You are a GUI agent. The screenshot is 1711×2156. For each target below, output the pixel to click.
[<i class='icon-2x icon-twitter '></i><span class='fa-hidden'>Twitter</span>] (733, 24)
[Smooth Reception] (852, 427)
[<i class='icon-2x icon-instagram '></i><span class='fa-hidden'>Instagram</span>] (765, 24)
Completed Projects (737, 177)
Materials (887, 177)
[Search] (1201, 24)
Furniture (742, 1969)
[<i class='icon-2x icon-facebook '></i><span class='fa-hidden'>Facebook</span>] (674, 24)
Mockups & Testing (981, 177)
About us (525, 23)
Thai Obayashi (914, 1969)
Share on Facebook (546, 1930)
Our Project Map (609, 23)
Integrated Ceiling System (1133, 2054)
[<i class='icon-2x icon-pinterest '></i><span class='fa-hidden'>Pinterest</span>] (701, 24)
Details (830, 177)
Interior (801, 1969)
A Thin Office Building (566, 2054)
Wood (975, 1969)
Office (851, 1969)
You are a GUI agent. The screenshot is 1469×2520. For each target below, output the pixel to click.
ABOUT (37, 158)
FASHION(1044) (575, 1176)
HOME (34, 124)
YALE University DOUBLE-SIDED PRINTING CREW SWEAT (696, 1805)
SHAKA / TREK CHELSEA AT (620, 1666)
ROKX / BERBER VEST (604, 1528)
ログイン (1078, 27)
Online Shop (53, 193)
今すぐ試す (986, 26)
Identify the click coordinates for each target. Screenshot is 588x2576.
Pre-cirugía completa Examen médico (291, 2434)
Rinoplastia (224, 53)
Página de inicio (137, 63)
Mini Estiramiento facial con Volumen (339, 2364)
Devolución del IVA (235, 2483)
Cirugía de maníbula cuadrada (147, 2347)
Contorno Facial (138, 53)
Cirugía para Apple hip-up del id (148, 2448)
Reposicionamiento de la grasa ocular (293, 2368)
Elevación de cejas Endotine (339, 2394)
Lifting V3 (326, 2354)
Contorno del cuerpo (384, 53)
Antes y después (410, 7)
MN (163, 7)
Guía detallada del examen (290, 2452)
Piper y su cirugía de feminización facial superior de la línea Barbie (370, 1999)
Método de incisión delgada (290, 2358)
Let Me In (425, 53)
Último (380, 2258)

• **WHAT IS EXPECTED**: Please reproduce the data as it was given, with every line exact.

• **ANSWER FOR THE TASK**:
You are a GUI agent. The screenshot is 1711×2156. For each target below, output the pixel to click.
[<i class='icon-2x icon-twitter '></i><span class='fa-hidden'>Twitter</span>] (733, 24)
[Smooth Reception] (852, 427)
[<i class='icon-2x icon-instagram '></i><span class='fa-hidden'>Instagram</span>] (765, 24)
Completed Projects (737, 177)
Materials (887, 177)
[Search] (1201, 24)
Furniture (742, 1969)
[<i class='icon-2x icon-facebook '></i><span class='fa-hidden'>Facebook</span>] (674, 24)
Mockups & Testing (981, 177)
About us (525, 23)
Thai Obayashi (914, 1969)
Share on Facebook (546, 1930)
Our Project Map (609, 23)
Integrated Ceiling System (1133, 2054)
[<i class='icon-2x icon-pinterest '></i><span class='fa-hidden'>Pinterest</span>] (701, 24)
Details (830, 177)
Interior (801, 1969)
A Thin Office Building (566, 2054)
Wood (975, 1969)
Office (851, 1969)
You are a GUI agent. The screenshot is 1469×2520. For each target below, output the pixel to click.
ABOUT (37, 158)
FASHION(1044) (575, 1176)
HOME (34, 124)
YALE University DOUBLE-SIDED PRINTING CREW SWEAT (696, 1805)
SHAKA / TREK CHELSEA AT (620, 1666)
ROKX / BERBER VEST (604, 1528)
ログイン (1078, 27)
Online Shop (53, 193)
今すぐ試す (986, 26)
Identify the click coordinates for each target. Screenshot is 588x2576.
Pre-cirugía completa Examen médico (291, 2434)
Rinoplastia (224, 53)
Página de inicio (137, 63)
Mini Estiramiento facial con Volumen (339, 2364)
Devolución del IVA (235, 2483)
Cirugía de maníbula cuadrada (147, 2347)
Contorno Facial (138, 53)
Cirugía para Apple hip-up del id (148, 2448)
Reposicionamiento de la grasa ocular (293, 2368)
Elevación de cejas Endotine (339, 2394)
Lifting V3 (326, 2354)
Contorno del cuerpo (384, 53)
Antes y después (410, 7)
MN (163, 7)
Guía detallada del examen (290, 2452)
Piper y su cirugía de feminización facial superior de la línea Barbie (370, 1999)
Método de incisión delgada (290, 2358)
Let Me In (425, 53)
Último (380, 2258)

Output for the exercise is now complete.